▶ _Problem_: Once you reach the line containing "The height and width of the screenshot is (826, 1400)." in the data below, restate each line word for word up to and including the one containing "Click the sold".

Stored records
=== Begin Enclosure ===

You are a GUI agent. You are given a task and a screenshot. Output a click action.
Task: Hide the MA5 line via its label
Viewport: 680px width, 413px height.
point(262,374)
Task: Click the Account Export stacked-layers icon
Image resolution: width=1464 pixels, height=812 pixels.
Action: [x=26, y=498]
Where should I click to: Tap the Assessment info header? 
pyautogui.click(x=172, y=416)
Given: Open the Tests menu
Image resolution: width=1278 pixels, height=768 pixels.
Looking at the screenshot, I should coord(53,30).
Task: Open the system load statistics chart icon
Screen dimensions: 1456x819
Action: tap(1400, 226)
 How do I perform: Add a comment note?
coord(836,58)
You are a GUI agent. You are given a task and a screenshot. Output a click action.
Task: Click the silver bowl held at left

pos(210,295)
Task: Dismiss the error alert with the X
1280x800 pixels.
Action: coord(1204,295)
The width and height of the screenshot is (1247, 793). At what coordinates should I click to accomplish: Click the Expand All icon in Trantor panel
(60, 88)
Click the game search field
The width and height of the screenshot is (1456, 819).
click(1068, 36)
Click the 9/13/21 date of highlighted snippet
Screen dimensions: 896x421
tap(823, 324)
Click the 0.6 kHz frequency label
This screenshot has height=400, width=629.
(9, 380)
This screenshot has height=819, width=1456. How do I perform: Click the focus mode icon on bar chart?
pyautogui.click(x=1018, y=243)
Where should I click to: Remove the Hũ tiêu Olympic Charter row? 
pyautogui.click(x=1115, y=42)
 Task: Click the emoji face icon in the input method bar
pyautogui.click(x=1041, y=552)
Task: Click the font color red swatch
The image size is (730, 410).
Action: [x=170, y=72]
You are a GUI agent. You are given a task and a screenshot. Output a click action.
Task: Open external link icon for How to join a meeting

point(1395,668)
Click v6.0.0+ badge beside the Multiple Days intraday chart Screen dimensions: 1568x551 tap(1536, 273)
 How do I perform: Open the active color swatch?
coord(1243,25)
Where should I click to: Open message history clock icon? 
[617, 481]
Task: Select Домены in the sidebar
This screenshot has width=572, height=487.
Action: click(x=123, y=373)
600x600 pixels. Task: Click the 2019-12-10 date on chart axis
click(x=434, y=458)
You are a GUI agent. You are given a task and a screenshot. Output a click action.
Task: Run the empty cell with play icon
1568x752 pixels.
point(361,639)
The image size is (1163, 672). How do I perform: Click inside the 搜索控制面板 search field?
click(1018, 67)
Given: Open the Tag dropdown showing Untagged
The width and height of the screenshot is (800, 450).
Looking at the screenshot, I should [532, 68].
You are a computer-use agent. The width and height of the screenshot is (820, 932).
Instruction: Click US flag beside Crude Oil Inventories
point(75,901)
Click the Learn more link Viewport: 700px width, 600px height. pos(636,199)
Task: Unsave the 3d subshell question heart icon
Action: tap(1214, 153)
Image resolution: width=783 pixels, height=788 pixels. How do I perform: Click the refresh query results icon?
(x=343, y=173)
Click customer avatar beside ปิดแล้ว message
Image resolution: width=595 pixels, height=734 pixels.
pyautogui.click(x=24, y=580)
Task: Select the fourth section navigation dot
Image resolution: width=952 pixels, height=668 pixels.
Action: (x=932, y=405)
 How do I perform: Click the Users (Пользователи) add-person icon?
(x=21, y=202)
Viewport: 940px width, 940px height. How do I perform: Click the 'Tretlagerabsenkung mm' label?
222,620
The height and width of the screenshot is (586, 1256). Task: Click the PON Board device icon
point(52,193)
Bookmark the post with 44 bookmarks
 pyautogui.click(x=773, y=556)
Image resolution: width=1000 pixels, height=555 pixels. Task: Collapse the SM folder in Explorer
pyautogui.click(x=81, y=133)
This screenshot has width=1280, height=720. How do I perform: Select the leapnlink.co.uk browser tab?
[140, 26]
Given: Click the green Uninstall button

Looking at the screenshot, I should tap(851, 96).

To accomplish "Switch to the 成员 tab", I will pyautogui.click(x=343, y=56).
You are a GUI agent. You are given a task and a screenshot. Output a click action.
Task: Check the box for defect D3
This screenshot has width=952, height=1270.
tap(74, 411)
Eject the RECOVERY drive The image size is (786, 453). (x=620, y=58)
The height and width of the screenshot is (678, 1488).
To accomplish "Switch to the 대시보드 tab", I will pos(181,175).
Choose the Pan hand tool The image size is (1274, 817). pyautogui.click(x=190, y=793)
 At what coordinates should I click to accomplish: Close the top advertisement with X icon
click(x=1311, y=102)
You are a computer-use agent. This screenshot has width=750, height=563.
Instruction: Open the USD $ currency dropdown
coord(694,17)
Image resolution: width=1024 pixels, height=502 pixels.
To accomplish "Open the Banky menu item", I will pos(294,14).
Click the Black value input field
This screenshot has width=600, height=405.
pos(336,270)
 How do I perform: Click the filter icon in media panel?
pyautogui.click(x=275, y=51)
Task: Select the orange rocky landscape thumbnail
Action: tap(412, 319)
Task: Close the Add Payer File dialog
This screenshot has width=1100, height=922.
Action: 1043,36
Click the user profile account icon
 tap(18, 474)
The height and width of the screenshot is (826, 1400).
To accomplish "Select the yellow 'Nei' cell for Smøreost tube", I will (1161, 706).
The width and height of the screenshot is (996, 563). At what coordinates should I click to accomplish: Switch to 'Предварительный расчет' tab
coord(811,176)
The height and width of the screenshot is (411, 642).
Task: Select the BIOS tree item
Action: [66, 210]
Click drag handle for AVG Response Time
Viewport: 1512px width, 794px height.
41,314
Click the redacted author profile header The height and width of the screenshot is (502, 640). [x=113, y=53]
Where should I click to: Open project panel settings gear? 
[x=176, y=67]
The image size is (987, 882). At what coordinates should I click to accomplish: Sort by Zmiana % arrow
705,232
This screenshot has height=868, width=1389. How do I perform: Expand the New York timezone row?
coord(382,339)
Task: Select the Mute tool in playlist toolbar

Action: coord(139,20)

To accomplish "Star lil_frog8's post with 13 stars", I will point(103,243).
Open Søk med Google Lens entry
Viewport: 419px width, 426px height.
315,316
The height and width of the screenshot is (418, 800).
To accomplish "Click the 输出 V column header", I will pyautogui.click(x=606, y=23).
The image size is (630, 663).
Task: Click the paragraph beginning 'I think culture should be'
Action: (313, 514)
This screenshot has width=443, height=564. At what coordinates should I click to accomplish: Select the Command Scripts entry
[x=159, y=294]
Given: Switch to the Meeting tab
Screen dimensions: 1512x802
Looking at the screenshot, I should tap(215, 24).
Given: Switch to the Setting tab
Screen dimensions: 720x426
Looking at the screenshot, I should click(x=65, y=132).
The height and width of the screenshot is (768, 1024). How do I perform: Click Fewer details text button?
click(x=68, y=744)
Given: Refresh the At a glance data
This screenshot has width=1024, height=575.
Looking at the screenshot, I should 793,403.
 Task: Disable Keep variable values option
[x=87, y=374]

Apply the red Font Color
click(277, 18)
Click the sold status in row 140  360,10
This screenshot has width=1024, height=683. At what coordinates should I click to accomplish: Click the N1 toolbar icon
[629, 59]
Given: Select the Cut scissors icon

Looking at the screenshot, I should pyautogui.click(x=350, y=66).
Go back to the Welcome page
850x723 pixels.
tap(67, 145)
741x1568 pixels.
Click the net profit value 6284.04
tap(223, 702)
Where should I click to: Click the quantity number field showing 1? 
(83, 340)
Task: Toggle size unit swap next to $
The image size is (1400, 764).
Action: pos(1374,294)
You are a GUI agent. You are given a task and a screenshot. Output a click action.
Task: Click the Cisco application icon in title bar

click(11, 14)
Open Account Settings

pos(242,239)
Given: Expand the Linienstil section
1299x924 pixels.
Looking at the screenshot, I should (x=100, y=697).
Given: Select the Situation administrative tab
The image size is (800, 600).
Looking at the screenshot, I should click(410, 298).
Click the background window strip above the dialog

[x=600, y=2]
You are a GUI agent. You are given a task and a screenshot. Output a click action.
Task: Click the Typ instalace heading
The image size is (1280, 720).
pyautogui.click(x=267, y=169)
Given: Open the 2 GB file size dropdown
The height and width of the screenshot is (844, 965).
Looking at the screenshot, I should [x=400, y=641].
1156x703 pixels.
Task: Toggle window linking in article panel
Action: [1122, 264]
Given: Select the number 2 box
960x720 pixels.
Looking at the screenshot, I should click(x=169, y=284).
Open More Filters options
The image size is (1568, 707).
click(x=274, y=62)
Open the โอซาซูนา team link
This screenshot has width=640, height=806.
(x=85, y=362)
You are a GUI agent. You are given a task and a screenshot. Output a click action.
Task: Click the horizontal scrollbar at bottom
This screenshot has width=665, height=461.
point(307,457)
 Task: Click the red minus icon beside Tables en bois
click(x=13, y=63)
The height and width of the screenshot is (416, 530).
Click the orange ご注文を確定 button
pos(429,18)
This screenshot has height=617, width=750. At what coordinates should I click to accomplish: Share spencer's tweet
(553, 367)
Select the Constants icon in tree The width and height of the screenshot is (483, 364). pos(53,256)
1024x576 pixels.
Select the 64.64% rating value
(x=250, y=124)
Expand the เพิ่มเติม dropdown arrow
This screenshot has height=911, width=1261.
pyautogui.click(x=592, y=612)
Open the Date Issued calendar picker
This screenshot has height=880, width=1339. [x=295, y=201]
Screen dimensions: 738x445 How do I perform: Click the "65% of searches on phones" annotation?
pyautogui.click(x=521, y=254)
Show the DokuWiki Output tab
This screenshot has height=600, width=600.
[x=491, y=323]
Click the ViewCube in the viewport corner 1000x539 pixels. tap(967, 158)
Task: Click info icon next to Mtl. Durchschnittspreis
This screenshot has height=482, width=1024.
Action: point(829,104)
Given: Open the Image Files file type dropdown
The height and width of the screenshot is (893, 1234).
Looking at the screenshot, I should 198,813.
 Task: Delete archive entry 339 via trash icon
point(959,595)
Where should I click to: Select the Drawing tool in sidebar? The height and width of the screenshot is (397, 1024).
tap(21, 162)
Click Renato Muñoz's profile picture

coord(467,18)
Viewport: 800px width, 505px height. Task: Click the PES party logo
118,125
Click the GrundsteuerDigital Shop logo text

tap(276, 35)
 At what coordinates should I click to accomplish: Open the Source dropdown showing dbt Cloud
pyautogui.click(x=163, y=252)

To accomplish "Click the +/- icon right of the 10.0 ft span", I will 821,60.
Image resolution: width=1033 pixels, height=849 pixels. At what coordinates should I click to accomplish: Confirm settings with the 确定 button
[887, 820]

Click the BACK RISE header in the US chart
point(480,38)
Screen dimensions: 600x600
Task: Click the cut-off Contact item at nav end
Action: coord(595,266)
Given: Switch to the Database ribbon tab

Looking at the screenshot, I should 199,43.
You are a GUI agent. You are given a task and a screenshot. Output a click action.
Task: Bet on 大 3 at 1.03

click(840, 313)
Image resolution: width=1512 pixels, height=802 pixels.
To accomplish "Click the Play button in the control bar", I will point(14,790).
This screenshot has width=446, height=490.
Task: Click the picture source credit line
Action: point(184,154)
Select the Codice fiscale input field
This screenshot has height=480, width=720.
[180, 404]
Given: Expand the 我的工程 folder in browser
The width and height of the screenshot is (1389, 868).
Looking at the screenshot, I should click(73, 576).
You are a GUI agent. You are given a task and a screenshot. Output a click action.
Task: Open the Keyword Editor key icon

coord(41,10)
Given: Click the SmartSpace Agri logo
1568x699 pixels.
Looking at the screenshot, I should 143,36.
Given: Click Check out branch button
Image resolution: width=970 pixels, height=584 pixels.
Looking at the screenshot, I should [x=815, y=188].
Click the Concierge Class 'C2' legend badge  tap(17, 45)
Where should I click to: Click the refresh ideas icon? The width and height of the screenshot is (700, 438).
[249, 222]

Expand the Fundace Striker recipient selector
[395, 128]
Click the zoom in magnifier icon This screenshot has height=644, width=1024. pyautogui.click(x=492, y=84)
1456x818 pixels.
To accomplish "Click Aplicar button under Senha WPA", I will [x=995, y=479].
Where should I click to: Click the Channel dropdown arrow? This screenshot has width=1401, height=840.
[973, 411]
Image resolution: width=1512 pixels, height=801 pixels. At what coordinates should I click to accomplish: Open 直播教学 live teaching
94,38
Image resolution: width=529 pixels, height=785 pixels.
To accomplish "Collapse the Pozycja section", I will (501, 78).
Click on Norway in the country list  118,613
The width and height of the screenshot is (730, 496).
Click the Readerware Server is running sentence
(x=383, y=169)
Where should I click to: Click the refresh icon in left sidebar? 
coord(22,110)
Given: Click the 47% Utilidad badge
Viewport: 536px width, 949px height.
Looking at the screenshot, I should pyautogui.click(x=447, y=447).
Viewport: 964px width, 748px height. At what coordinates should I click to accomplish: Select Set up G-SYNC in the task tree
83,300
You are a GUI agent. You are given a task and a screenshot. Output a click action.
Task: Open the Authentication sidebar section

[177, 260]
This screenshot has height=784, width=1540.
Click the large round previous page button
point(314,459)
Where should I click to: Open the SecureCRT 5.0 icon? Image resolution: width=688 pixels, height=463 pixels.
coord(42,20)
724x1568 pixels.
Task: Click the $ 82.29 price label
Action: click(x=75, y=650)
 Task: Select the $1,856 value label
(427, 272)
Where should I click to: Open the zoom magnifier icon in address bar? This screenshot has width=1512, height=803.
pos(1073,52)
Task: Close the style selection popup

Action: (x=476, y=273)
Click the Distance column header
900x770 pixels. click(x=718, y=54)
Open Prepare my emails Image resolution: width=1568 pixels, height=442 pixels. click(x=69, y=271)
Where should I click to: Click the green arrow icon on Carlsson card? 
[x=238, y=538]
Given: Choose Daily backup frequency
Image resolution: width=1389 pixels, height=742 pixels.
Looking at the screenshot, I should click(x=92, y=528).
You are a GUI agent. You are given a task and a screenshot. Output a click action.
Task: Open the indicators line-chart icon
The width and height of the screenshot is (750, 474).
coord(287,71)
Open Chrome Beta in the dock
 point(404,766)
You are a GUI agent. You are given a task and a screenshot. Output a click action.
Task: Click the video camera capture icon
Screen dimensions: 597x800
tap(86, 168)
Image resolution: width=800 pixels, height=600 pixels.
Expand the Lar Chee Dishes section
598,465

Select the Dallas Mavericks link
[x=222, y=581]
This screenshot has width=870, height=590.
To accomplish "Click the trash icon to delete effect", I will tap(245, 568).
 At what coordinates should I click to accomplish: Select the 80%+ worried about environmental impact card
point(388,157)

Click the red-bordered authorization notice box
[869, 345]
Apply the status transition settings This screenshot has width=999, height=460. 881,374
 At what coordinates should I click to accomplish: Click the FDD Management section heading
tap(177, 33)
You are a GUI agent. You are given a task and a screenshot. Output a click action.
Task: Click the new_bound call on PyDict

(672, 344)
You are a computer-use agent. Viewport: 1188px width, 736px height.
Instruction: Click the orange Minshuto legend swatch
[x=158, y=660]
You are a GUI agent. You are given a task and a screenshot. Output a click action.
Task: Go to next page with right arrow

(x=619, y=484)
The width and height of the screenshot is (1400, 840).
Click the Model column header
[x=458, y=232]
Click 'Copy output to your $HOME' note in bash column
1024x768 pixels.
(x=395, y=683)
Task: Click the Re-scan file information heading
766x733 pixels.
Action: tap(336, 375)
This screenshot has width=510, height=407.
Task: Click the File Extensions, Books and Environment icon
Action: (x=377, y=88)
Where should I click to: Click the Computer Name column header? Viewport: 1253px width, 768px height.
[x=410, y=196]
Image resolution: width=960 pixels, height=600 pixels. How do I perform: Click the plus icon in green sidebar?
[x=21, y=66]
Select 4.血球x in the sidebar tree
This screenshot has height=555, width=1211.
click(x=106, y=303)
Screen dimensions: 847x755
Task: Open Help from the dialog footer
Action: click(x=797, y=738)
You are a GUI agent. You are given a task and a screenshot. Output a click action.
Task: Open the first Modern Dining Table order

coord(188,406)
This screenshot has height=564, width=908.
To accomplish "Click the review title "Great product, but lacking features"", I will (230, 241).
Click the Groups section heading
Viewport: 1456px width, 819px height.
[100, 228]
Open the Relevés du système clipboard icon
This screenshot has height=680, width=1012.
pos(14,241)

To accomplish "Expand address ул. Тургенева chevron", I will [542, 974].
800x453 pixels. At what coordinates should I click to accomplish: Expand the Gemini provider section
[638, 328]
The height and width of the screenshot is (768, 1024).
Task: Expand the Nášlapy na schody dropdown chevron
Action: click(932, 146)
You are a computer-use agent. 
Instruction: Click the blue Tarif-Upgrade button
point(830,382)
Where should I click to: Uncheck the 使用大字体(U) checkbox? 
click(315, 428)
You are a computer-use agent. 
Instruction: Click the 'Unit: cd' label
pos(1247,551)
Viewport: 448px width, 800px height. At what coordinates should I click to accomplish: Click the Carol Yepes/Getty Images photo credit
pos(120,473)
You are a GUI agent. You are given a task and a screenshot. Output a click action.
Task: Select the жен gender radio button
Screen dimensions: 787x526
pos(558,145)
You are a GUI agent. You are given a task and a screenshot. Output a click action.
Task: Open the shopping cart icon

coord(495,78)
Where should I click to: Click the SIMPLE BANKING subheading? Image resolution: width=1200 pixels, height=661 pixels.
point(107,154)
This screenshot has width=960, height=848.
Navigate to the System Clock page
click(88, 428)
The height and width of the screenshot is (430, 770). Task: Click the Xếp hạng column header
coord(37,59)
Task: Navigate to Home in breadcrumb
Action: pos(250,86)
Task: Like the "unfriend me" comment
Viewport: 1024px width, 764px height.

=== End Enclosure ===

▶ _Output of the task_:
The height and width of the screenshot is (826, 1400).
To accomplish "Select the yellow 'Nei' cell for Smøreost tube", I will (1161, 706).
The width and height of the screenshot is (996, 563). At what coordinates should I click to accomplish: Switch to 'Предварительный расчет' tab
coord(811,176)
The height and width of the screenshot is (411, 642).
Task: Select the BIOS tree item
Action: [66, 210]
Click drag handle for AVG Response Time
Viewport: 1512px width, 794px height.
41,314
Click the redacted author profile header The height and width of the screenshot is (502, 640). [x=113, y=53]
Where should I click to: Open project panel settings gear? 
[x=176, y=67]
The image size is (987, 882). At what coordinates should I click to accomplish: Sort by Zmiana % arrow
705,232
This screenshot has height=868, width=1389. How do I perform: Expand the New York timezone row?
coord(382,339)
Task: Select the Mute tool in playlist toolbar

Action: coord(139,20)

To accomplish "Star lil_frog8's post with 13 stars", I will point(103,243).
Open Søk med Google Lens entry
Viewport: 419px width, 426px height.
315,316
The height and width of the screenshot is (418, 800).
To accomplish "Click the 输出 V column header", I will pyautogui.click(x=606, y=23).
The image size is (630, 663).
Task: Click the paragraph beginning 'I think culture should be'
Action: (313, 514)
This screenshot has width=443, height=564. At what coordinates should I click to accomplish: Select the Command Scripts entry
[x=159, y=294]
Given: Switch to the Meeting tab
Screen dimensions: 1512x802
Looking at the screenshot, I should tap(215, 24).
Given: Switch to the Setting tab
Screen dimensions: 720x426
Looking at the screenshot, I should click(x=65, y=132).
The height and width of the screenshot is (768, 1024). How do I perform: Click Fewer details text button?
click(x=68, y=744)
Given: Refresh the At a glance data
This screenshot has width=1024, height=575.
Looking at the screenshot, I should 793,403.
 Task: Disable Keep variable values option
[x=87, y=374]

Apply the red Font Color
click(277, 18)
Click the sold status in row 140  360,10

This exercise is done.